Video annotation modality, bounding box templates, and keypoint templates all feed into this.

What needs annotation in a crowd-safety video

From practical experience, the annotation layers that feed a production density and crowd-motion model:

Annotation layer	Description	Output	Tool
Head dots	Each person marked with a dot on their head	Count + density	keypoint
Bounding boxes for individuals	Each separable person in a box	Detection + tracking	bounding box
Density maps	2D distribution of density over a frame	Density model training	density heatmap
Cell-level segmentation	Frame divided into cells with density per cell	Hotspot detection	grid annotation
Motion vectors	Dominant motion direction per cell	Crowd turbulence detection	optical flow + manual review
Clothing + context labels	Ihram / regular clothing / stadium kit / mall wear	Scenario understanding + personalization	classification
Physical critical points	Pillar, staircase, gate, choke point	Structural alignment	semantic segmentation
Event labels	Moment of fall, point of collapse, motion stop	Ground truth for event-detection model	temporal annotation
Per-frame Fruin LOS label	A / B / C / D	Ground truth for the model	classification

The devil is in the detail:

Head dots beat bounding boxes for high density. At 6 ppl/m², boxes overlap and annotation collapses. Dots do not overlap.
Substantive annotation must come from an annotator trained in crowd safety. A generic annotator cannot tell density 3 from density 5 — both look “a lot.” Training the annotator takes examples, references, and testing.
Religious and cultural context matters. Annotators of Grand Mosque scenes must understand the ritual movement patterns of the venue — the directional flow of circumambulation, the defined path of the sa’i, and the orientation of prayer rows — so that the model treats expected motion as the norm and unusual motion vectors as outliers to be reviewed. These are sacred-context operational facts, not visual heuristics; the annotator must be trained on the ritual before being trained on the model.

Why Western models fail in the Grand Mosque and the Prophet’s Mosque

Off-the-shelf open-source crowd-counting models are trained on public benchmark datasets dominated by stadiums, streets, and protests. A model trained on them fails on:

White ihram garments — uniform color and a draped silhouette confuse detection models
Overhead density — Grand Mosque cameras are typically drone-mounted or pole-mounted at sharp top-down angles. Western datasets are largely frontal.
Tawaf pattern — Organized circular motion does not appear in Western training data
Mosque lighting — Yellow lamps, moonlight, night-to-dawn transitions — a wide lighting range inside the same frame

The fix is not “a better model” — the fix is to build local training data with Grand Mosque, Prophet’s Mosque, and large Saudi venue context. That requires Arabic annotation teams, partnership with the General Presidency and the Presidency of Affairs for the Two Holy Mosques, and an academic partner. Read Hajj and crowd safety solutions for government for the operational model we recommend.

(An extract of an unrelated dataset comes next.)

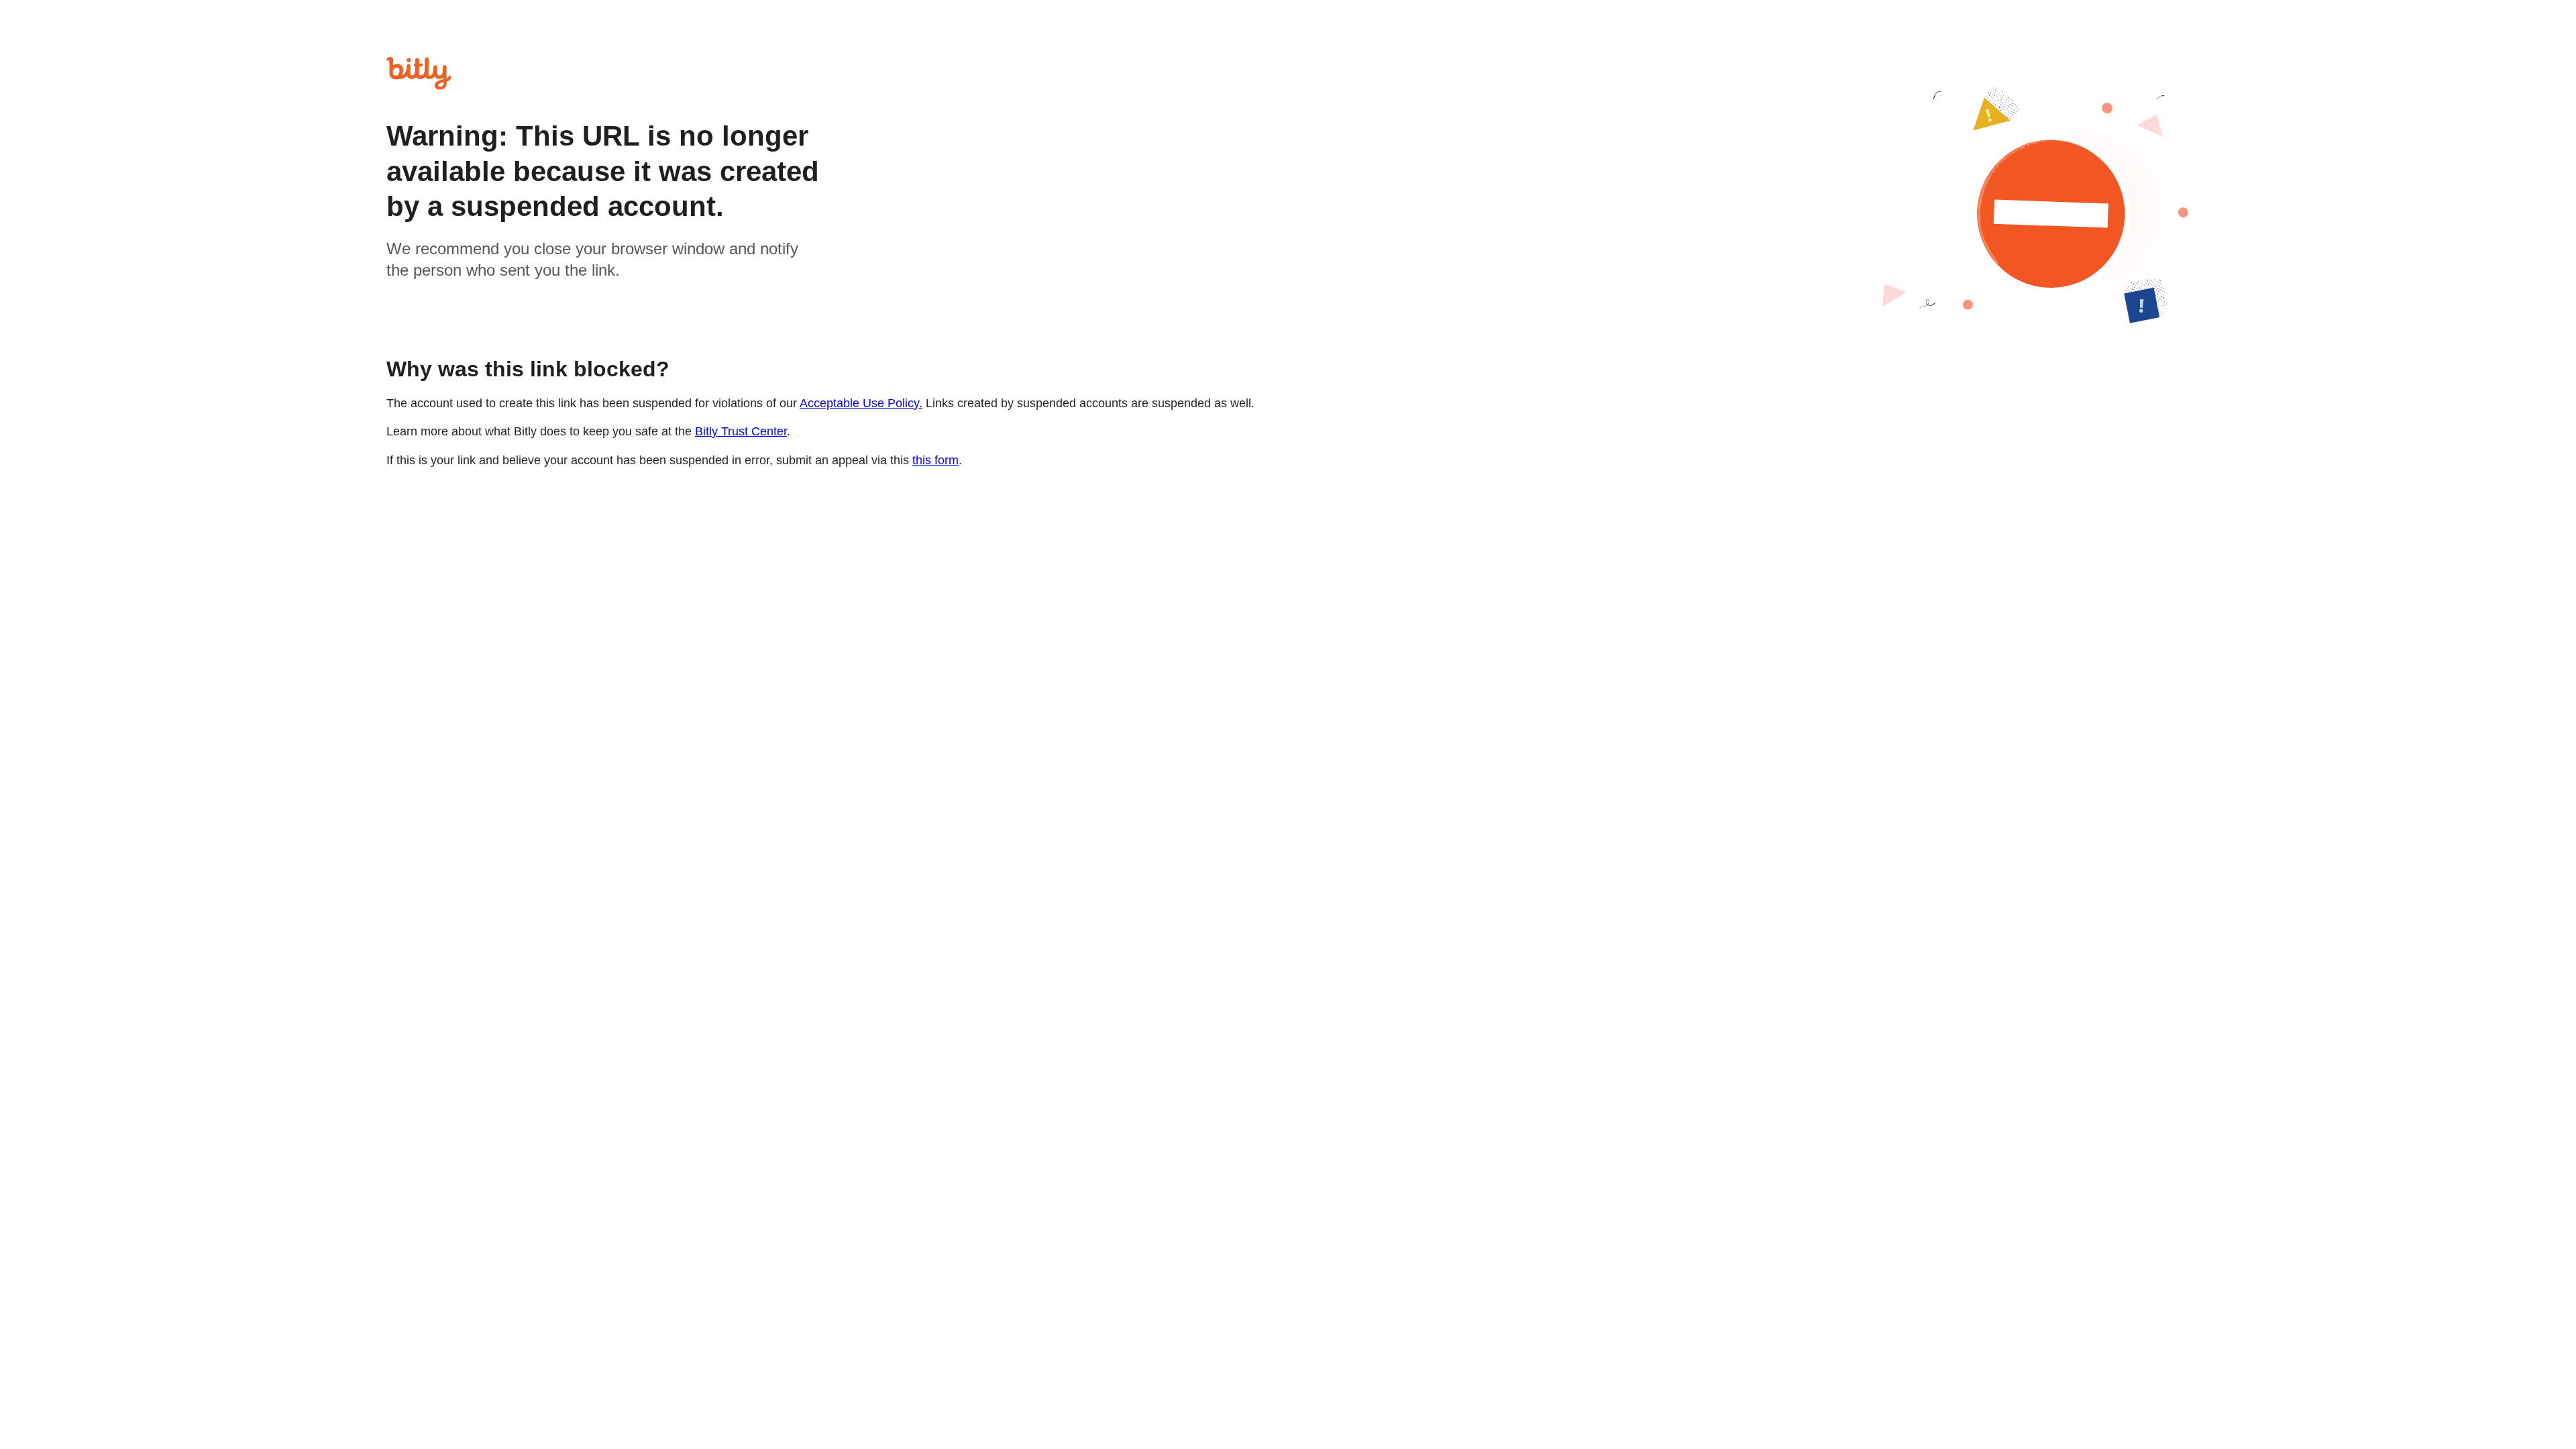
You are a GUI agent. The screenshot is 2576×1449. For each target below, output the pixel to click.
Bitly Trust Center (741, 431)
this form (935, 460)
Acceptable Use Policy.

How to build a crowd density ground-truth dataset

Operational guidance from experience:

Collect data from four pilot sites before scaling — for example: the Grand Mosque plaza during prayer, Jamaraat Bridge on a stoning day, a Saudi mall entrance on peak day, a stadium entrance
Capture in different conditions — night/day, summer/winter, weekday/holiday, near-miss/normal day
Use multiple synchronized cameras — overhead camera, frontal camera, oblique camera. The final model must work from any angle.
Layer three annotation passes — head dots + individual bounding boxes for separable persons + a full density map per frame
Inspect productivity with a golden set — clips annotated by a certified crowd-safety expert, against which every annotator is checked monthly
Maintain a full audit trail — government agencies, Saudi authorities, and academic partners may later request a record of who annotated what, when, and under what guidance
Build held-out test partitions — clips the model never sees during training, used for independent evaluation

The glossary covers definitions of every technical term mentioned in this list.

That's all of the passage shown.